Enfin, 23 millions d’euros proviennent d’un alourdissement des charges d’amortissement réelles par rapport aux prévisions, un « dépassement comptable » qui n’a pas de conséquence sur la capacité d’autofinancement du CHU, rassure ce dernier.
La « moitié du chemin » réalisé sur le recrutement paramédical
Pour 2025, le paquebot francilien de 38 hôpitaux anticipe « un effort de performance interne particulièrement important » pour redresser la barre. Le CHU se fixe comme objectif de réduire son déficit de 103 millions d’euros et d’atteindre un résultat négatif de 358 millions d’euros.

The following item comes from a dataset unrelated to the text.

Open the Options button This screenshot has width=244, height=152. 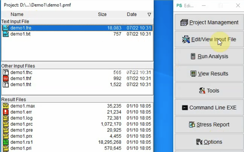coord(209,142)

Pour y parvenir, l’AP-HP entend continuer sa politique de recrutement dynamique, lancée en 2022, qui a contribué au redémarrage de l’activité « de manière significative », même si cela n’a pas empêché le déficit de se creuser. Ce plan (« 30 leviers pour agir ensemble ») , concocté par Nicolas Revel dès sa prise de poste, a permis au CHU de reconstituer « plus de la moitié de ses effectifs infirmiers manquants » et de rouvrir « grâce à cela plus de 600 lits, soit l’équivalent d’un hôpital comme Saint-Antoine », se félicite l’AP-HP.

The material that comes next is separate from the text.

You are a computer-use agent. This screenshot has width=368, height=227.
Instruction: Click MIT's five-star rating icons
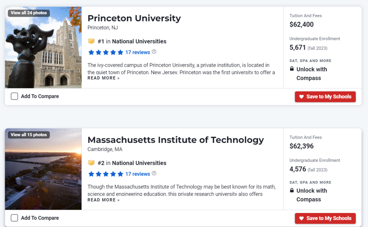(x=106, y=174)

« On a fait un peu plus de la moitié du chemin » pour récupérer les quelque 2 000 infirmières (11 % de l'effectif) que le CHU avait perdues après la crise sanitaire, a souligné sur France Inter Nicolas Revel. « Nous avons – et c'est cela le plus important – réduit les départs », qui ont baissé « de 28 % » entre 2022 et 2024, a-t-il ajouté.
Gériatrie, psychiatrie, hématologie et neurologie dans le dur
L’AP-HP, qui se considère « au milieu du gué », fait toujours état de « fortes difficultés » dans les équipes paramédicales en gériatrie, psychiatrie, hématologie et neurologie. En 2025, le maintien de cette politique RH devra parvenir à une augmentation de 1 040 équivalents temps plein (hors médecins), dont 600 infirmiers et infirmiers spécialisés (en particulier des Ibode), 100 aides-soignants et 115 autres soignants exerçant des métiers en tension (manipulateurs en électroradiologie médicale, préparateurs en pharmacie, etc.).

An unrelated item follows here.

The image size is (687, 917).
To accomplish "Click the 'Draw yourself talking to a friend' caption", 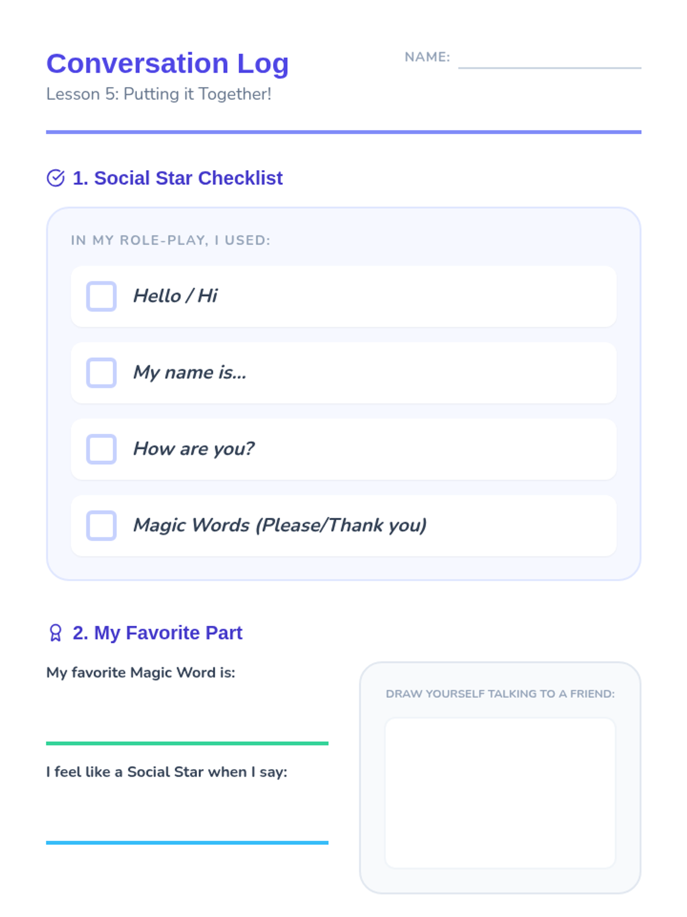I will tap(500, 693).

Pour réduire le coût de l’intérim et des heures supplémentaires, quelque 250 soignants seront recrutés en sus pour renforcer les équipes de suppléance, ces pools souvent mobilisés pour remplacer les congés maternité et longue maladie.
Par ailleurs, 170 postes seront ouverts en « soutien » des activités de recherche et des centres de référence maladies rares et 55 en « soutien » administratif, numérique, technique et logistique.
330 lits en plus en MCO
Pour dynamiser l’activité, l’AP-HP annonce la réouverture cette année de 500 lits, dont 330 en médecine, chirurgie et obstétrique (MCO). Le CHU mise sur l’amélioration de ses performances en codage, en facturation et en sobriété énergétique pour réduire ses dépenses. Le niveau d’investissement sera maintenu à 650 millions d’euros de crédits pour cette année (avec l’objectif de quatre milliards d’euros sur cinq ans). Parmi ces investissements, figure l'énorme projet de l'hôpital Grand Paris Nord à Saint-Ouen (Seine-Saint-Denis).
L’AP-HP espère élaborer d’ici à juin 2025 un nouveau plan global de financement pluriannuel (PGFP) pour la période 2025-2029 dans l’optique d’une trajectoire de retour à l’équilibre « réaliste ».